An embedding is a numeric vector that represents the meaning of text (or images, audio, code) so that semantically similar items sit close together in vector space. Vector search finds the nearest embeddings to a query, enabling search by meaning rather than keywords. Embeddings are the backbone of retrieval-augmented generation, semantic search, clustering and recommendation.
Definition
An embedding is a dense numeric vector that encodes the meaning of a piece of data, positioned so that similar items are close in vector space; vector search retrieves the nearest embeddings to a query.
Key takeaways
- Embeddings turn meaning into vectors; similar things sit close together.
- Vector search retrieves by semantic similarity, not exact keywords.
- They power RAG, semantic search, clustering and recommendation.
- Hybrid search (vector + keyword) usually beats either alone.
- Chunking and the embedding model choice drive retrieval quality.
Context
Computers compare numbers, not meaning. Embeddings bridge that gap: an embedding model maps text to a vector such that 'cancel my subscription' and 'how do I unsubscribe' land near each other, even with no shared words.

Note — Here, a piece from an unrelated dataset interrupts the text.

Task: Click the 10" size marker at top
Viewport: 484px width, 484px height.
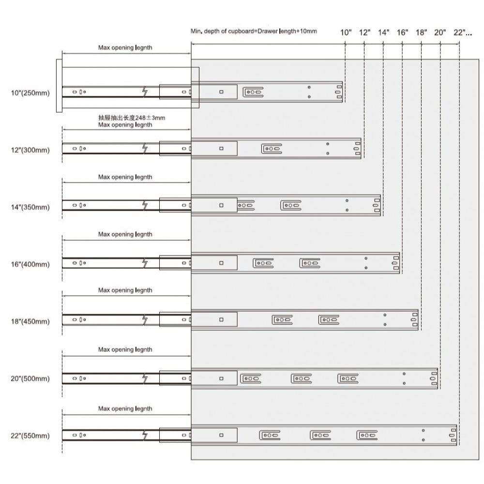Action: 346,32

This is what makes semantic retrieval possible. Instead of matching keywords, a system embeds the query and finds the closest stored vectors — the foundation of how RAG and modern search retrieve relevant content.
Architecture
Indexing: content is split into chunks, each passed through an embedding model to produce a vector, then stored in a vector index. Querying: the query is embedded and the index returns the nearest vectors by a similarity metric (e.g. cosine).
Production systems add a re-ranker to refine the top results, combine vector search with keyword search (hybrid), and filter by metadata and permissions. Quality depends heavily on chunking and the embedding model.
Components
Benefits
- Search by meaning, robust to wording.
- Cross-lingual and multimodal matching.
- The backbone of RAG and semantic search.
- Cheap to query at scale once indexed.
Risks
- Poor chunking degrades every downstream result.
- Embedding model mismatch hurts relevance.
- Vectors can leak sensitive info; secure the store.
- Pure vector search can miss exact-match needs (use hybrid).
Tools & technologies
Examples
- Semantic search over a help center that matches intent, not keywords.
- Retrieving relevant passages to ground a RAG answer.
- Clustering support tickets by topic using their embeddings.
FAQs
- How are embeddings different from keywords?
- Keyword search matches exact words; embeddings match meaning, so paraphrases and synonyms still retrieve the right content.
- What is vector search?
- Finding the stored embeddings nearest to a query embedding by a similarity metric like cosine distance — search by semantic closeness.
- Why combine vector and keyword search?
- Vectors excel at meaning but can miss exact terms (codes, names). Hybrid search blends both for the best recall and precision.
- Do embeddings power RAG?
- Yes. RAG embeds documents and queries, retrieves the nearest chunks by vector search, and grounds the model's answer in them.